Try Planting A Seed of Fear In Your Heart





8 July 2020



IT CANNOT GROW.





3 weeks ago, I felt a niggling sense of fear that kept coming up. I wasn’t quite sure what it was, but there it was, day after day, it wouldn’t quite go away. I prayed and I focused on my intended outcomes as usual, but there it was. A disconcerting feeling somehow. It crept up every now and then, and wouldn’t dissolve. Looming over my back, a slight strain.

When a feeling does not go away after 3 days, there is only one thing to do.

Stop all that I was doing and give it full attention.


My subconscious wants time with me.

On the fourth day. I have learnt from my practice, that even that might have been a little too long to wait, even if it was a slight niggle.

I sat and I breathed.
I searched my mind.

First, I asked what it was about, what is this feeling of fear about?

Like a terrified child, it went into a frenzy informing me that I’m afraid I won’t have enough time to do what I am here to do. (What specifically is that anyway? I telepathically threw the question back gently) “Well, you know, serving my purpose, thriving, enjoying life…” (but you are already building on that, I assured)

“I’ll never be famous, no one will know me and then I’ll be dead.” (I flitted a little between wondering how important that is, if I am being too much in my ego here, musing at how materialistic that part of me was and analysing whether it was me or society’s measure of success, all in less than a minute), and felt my heart jolt a little. (oh wow, is that really important to me?

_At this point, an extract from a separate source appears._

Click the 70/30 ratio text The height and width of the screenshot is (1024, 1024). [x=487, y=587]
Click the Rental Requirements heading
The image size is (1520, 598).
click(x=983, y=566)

Or is time running out for me? I questioned myself)

Then I felt my Divine mind say “Go ahead, plant that seed of fear in your heart and see what happens.”

I have planted other seeds before, seeds of desire that blossomed in the bed of love and wisdom within and showed me what was possible or not possible for me at that point in time.

With a slight trepidation and a moment of hesitation thinking “what if it shows me what a vain person I am?” (No judgement anyhow, I laughed) Well, so be it if it does.

I sat and I breathed. This time, going into my heart space. I planted that seed of fear with all those thoughts and desires in it.

Instantaneously, I felt relief.

The strain on my back lifted. The thoughts evaporated.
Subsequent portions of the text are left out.